#### [Source document]
>>>>>
Note B: Total Operating Expense – $70,000. As mentioned earlier, these are the costs of running the restaurant, which differ from the costs of producing the food. By looking at this number, investors can tell how well the business managed its expenses other than producing food and beverages.

Note C: Total Operating Income $50,000 – calculated by subtracting total operating expense ($70,000) from Gross Margin ($120,000). This line tells the investors how much income or loss a business has earned through the ordinary course of operation. Many investors pay attention to this line as it truly reveals a company’s ability to manage its profitability. Non-operating costs, such as taxes and interest, are often excluded when evaluating a business owner’s management skills due to their uncontrollable nature.

Note D: Income before Tax – $45,000, calculated by subtracting non-operating expenses (in this case, the interest expense of $5,000) from Total Operating Income of $50,000. This line provides information to investors who are concerned about everything besides taxes, including non-operating items such as interest. It is also useful for tax preparers who must determine the year’s final tax due.

Note E: Net Income $35,000, calculated by subtracting tax expense $10,000 from Net Income before Tax ($45,000). 

The Single Step format is suitable for small businesses that only need to know their profit, while the Multi Step format is more beneficial for investors, tax preparers, or any parties who require more detailed metrics beyond just a list of revenues and expenses.

Quick Q&A

Q: What is Income Statement used for?

A: Income Statement presents how much profit or loss a business has incurred in a period.


 

Q: What is the difference between Income Statement and P&L (Profit and Loss)

A: They are the same. There is no difference. P&L stands for Profit and Loss Statement, which is also known as Income Statement


 

Q: What is the Income Statement formula?

A: Revenue – Expenses = Net Income 


 

Q: Why Income Statement is prepared first?

A: Income Statement is always prepared first because it determines the net income required for the equity section of the Balance Sheet. See the order of financial statements preparation here.
<<<<<
#### [Stored data]
>>>>>
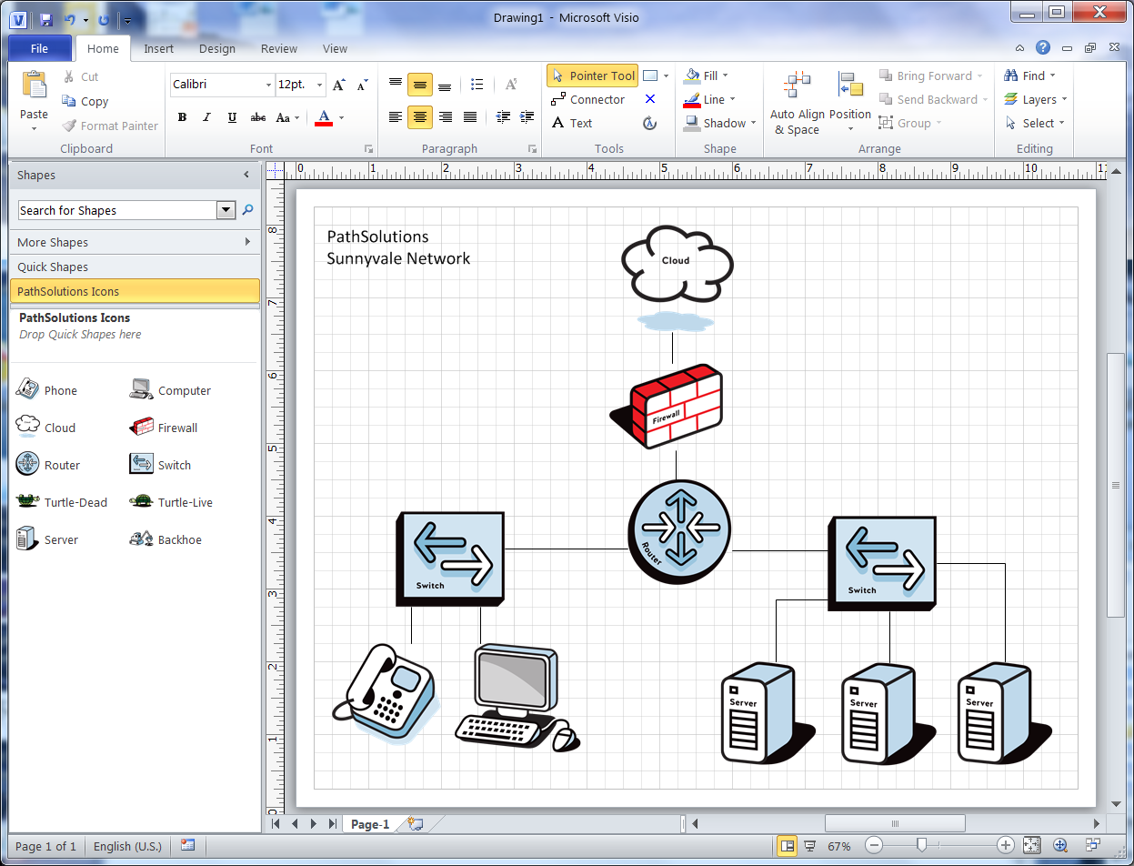The height and width of the screenshot is (866, 1134).
Task: Select the Connector tool
Action: (587, 100)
<<<<<
#### [Tasks to perform]
a) According to the income statement text, which format suits small businesses that only need to know their profit?
b) Continue the income statement text from its last sentence, keeping its style.

#### [Answers below]
a) The Single Step format.

b)
 

Q: Is Income Statement year-to-date (YTD)?

A: It depends. Typically, companies prepare financial statements on a yearly basis, making Income Statement year to date. However, for companies that must release quarterly financial statements, the Income Statement would be prepared for the quarter-to-date period. This includes publicly traded companies or those that must report quarterly financial results to their lender for compliance. Lastly, it is uncommon to find a Monthly Income Statement, whereas a Yearly Income Statement is the most frequently used. 


 

Q: Is Income Statement point in time?

A: No. Income Statement covers a specific period (usually a year or a quarter). Balance Sheet is the only financial statement that is point in time.


 

Q: Does Income Statement need to be balanced?

A: No. Income Statement merely calculates profit by deducting expenses from revenue, and nothing is to be balanced. Balance Sheet is the only financial statement that needs to be balanced.


 

Q: Does Income Statement include VAT?

A: No. Numbers within Income Statement are presented before VAT. 


 

Q: Is Income Statement a source document?

A: No. Income Statement is prepared using source documents such as receipts and invoices. However, the Income Statement itself is not considered a source document.


 

Q: What is the difference between Revenue and Net Income/Profit

A: Revenue is how much you’ve collected from customers, while Net Income/Profit is how much you truly made after deducting expenses from the revenue 


 

Q: What is Other Comprehensive Income (OCI)?

A: Other Comprehensive Income or OCI is a more advanced element in the Income Statement, often presented by large, publicly traded companies. It is required that certain types of gain or loss, such as those from Foreign Currency Transactions (FX) or derivative instruments, need to be presented separately from net income.